Recorded data —
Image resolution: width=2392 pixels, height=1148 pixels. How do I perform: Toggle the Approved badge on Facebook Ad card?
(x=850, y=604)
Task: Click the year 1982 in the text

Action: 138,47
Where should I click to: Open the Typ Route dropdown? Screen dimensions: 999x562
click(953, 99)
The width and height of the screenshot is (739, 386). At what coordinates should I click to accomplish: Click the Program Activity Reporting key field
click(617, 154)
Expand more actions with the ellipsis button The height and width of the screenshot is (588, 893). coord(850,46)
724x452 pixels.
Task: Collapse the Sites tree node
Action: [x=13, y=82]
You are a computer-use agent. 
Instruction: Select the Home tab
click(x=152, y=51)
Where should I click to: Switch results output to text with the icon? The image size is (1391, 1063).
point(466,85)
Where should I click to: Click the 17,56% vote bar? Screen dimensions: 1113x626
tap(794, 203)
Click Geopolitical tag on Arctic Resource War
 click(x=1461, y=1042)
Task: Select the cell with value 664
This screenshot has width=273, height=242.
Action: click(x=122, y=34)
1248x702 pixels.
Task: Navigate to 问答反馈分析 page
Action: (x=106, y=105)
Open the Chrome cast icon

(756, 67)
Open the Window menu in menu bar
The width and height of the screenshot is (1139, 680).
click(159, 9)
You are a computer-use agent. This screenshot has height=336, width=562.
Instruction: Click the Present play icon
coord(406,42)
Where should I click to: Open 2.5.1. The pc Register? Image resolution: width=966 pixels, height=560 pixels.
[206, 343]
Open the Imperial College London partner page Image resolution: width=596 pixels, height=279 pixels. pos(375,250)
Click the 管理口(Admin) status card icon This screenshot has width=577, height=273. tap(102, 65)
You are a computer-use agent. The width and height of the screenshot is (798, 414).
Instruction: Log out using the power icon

Exercise instructions —
Reproduce the listing above, renaming "computer-use agent" to "screen assistant" everywhere it occurs and keeping every other line as it is.

Reply to the task —
Image resolution: width=2392 pixels, height=1148 pixels. How do I perform: Toggle the Approved badge on Facebook Ad card?
(x=850, y=604)
Task: Click the year 1982 in the text

Action: 138,47
Where should I click to: Open the Typ Route dropdown? Screen dimensions: 999x562
click(953, 99)
The width and height of the screenshot is (739, 386). At what coordinates should I click to accomplish: Click the Program Activity Reporting key field
click(617, 154)
Expand more actions with the ellipsis button The height and width of the screenshot is (588, 893). coord(850,46)
724x452 pixels.
Task: Collapse the Sites tree node
Action: [x=13, y=82]
You are a screen assistant. 
Instruction: Select the Home tab
click(x=152, y=51)
Where should I click to: Switch results output to text with the icon? The image size is (1391, 1063).
point(466,85)
Where should I click to: Click the 17,56% vote bar? Screen dimensions: 1113x626
tap(794, 203)
Click Geopolitical tag on Arctic Resource War
 click(x=1461, y=1042)
Task: Select the cell with value 664
This screenshot has width=273, height=242.
Action: click(x=122, y=34)
1248x702 pixels.
Task: Navigate to 问答反馈分析 page
Action: (x=106, y=105)
Open the Chrome cast icon

(756, 67)
Open the Window menu in menu bar
The width and height of the screenshot is (1139, 680).
click(159, 9)
You are a screen assistant. This screenshot has height=336, width=562.
Instruction: Click the Present play icon
coord(406,42)
Where should I click to: Open 2.5.1. The pc Register? Image resolution: width=966 pixels, height=560 pixels.
[206, 343]
Open the Imperial College London partner page Image resolution: width=596 pixels, height=279 pixels. pos(375,250)
Click the 管理口(Admin) status card icon This screenshot has width=577, height=273. tap(102, 65)
You are a screen assistant. The width and height of the screenshot is (798, 414).
Instruction: Log out using the power icon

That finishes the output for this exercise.